I thank all the participants of the conference for their brilliant contributions and in help creating the first version of this manifesto. I encourage all to read through items and find inspiration to adopt some of these manifesto items as they design/teach classes. The manifesto ends with a statement that the idea of a global classroom is for now an aspiration and not yet a reality. My work moving forward will be to push for ways where these guidelines are understood as some of the core principles of all our classes.
A global classroom …
- always encourages interest, awareness, and a deeper understanding of issues that students might or might not be familiar with (curiosity)
- incorporates structural analysis: provides and analyzes contexts
- teaches students to recognize and negotiate discomfort
- deconstructs normalized forms of learning and teaching, and questions power hierarchies within these forms
- incorporates technology/media in a way that is critically and socially engaged
- includes case-studies that are global
- meets students where they are in terms of their beliefs/culture
- does not impose teacher’s ideology
- encourages students to write in their native language
- has a translingual approach
- is a space where all languages are valued. In practice, this means allowing students to research, read and interpret in languages other than English
- has altered participation expectations
- realizes that every student and every class is at once unique but also subject to similar forces in their lives
- causes one to question oneself: “Why do I think this way?”
- chooses kindness, accountability and love
- centers knowledge and skills building as the mission and the diverse, contradictory, expansive and fragmented experience of the individuals in the room as ASSET for achieving the mission
- provides a space for students to engage themselves and each other in conversations that matter to them
- is like an airport: a hub for people from all over the world to meet, find their jouirneys and embark on them
- celebrates and highlights differences in perspective, belief, and culture
- not only recognizes and acknowledges difference, but actively incorporates it into the curriculum
- is multilingual – students can communicate with each other in the language of their choice
- recognizes different definitions of creativity and intellectual/professional engagement
- values how language structures lived experience, and students should be encouraged to access all of these languages in their work
- celebrates student agency
- is one that allows space for different modes of creativity- led by students
- moves one from socialized mind to self-authoring mind (read Robert Kegan)

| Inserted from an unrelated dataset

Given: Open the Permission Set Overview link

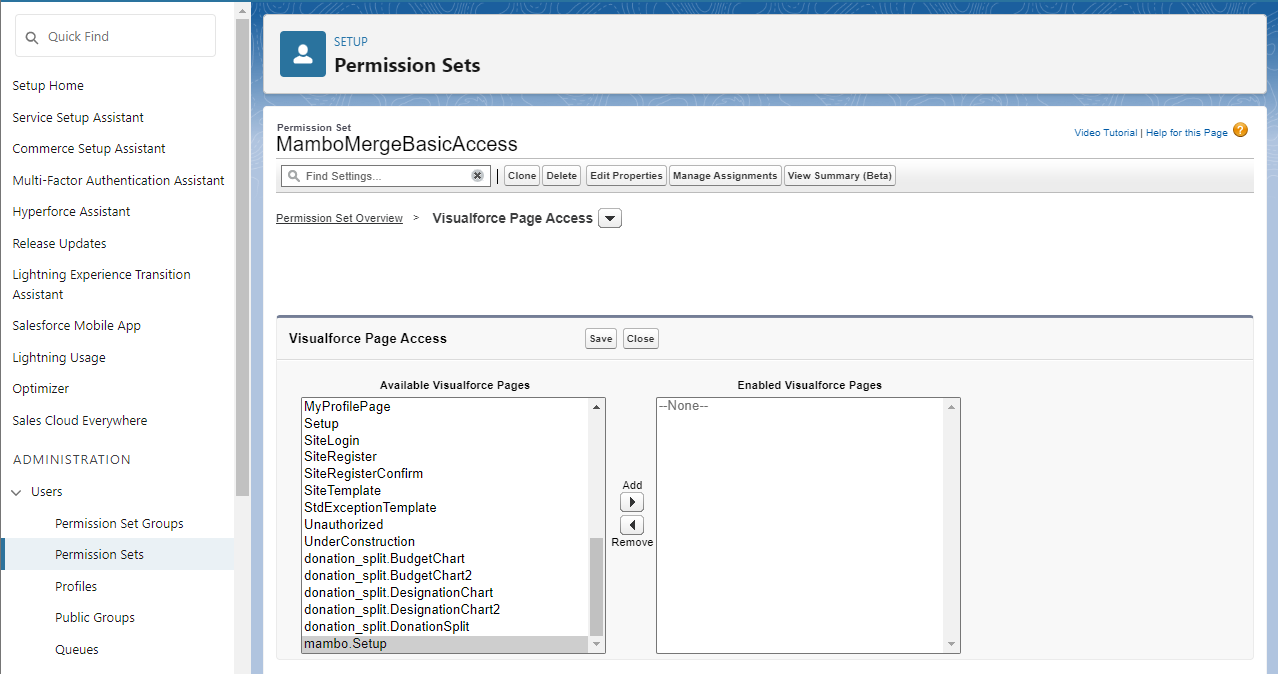Looking at the screenshot, I should click(339, 219).
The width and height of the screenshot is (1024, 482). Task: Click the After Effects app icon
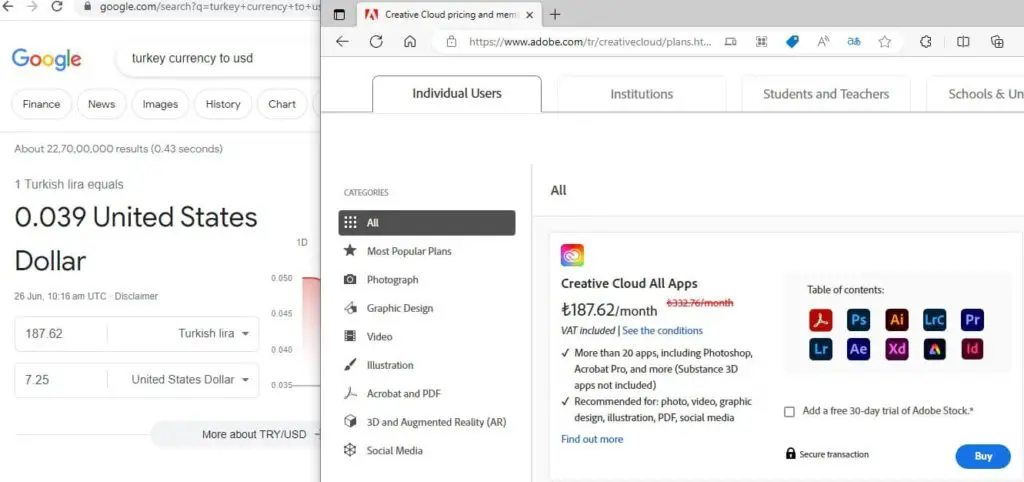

- moves one from technical rationality to the reflective practictioner
- moves one from adaptation to adaptive capacity
- is a space where we explicitly acknowledge and engage with the experiences and perspectives of people from diverse, international communities
- is one in which the teacher models respect for diversity in the way she/he treats the individual students in the class with respect and attention
- acknowledges the differing values people have to want towards technology (access, training, etc.) -and it is a space where technology is uses as a means to education, not as end
- makes space for students to assert their voices and experiences
- asks students to pick a cause and act on it
- moves beyond binary thinking
- is speculative and interactive
- is relevant beyond the classroom
- includes colloborative projects with real stakes + shared responsibilities
- connects who students are and where they come from to what they are learning and what they hope to do with what they learn
- scaffolds ways for students to become self-aware so that they can to listen to and learn from each other
- is one in which comparative cultural insight helps students to contextualize their experiences and assumptions as local
- is always changing – it is fluid
- is a safe space – for many voices to be heard
- seeks to respect and share difference in service of difference and commonalities
- actively looks for students to recognize their own knowledge and authority.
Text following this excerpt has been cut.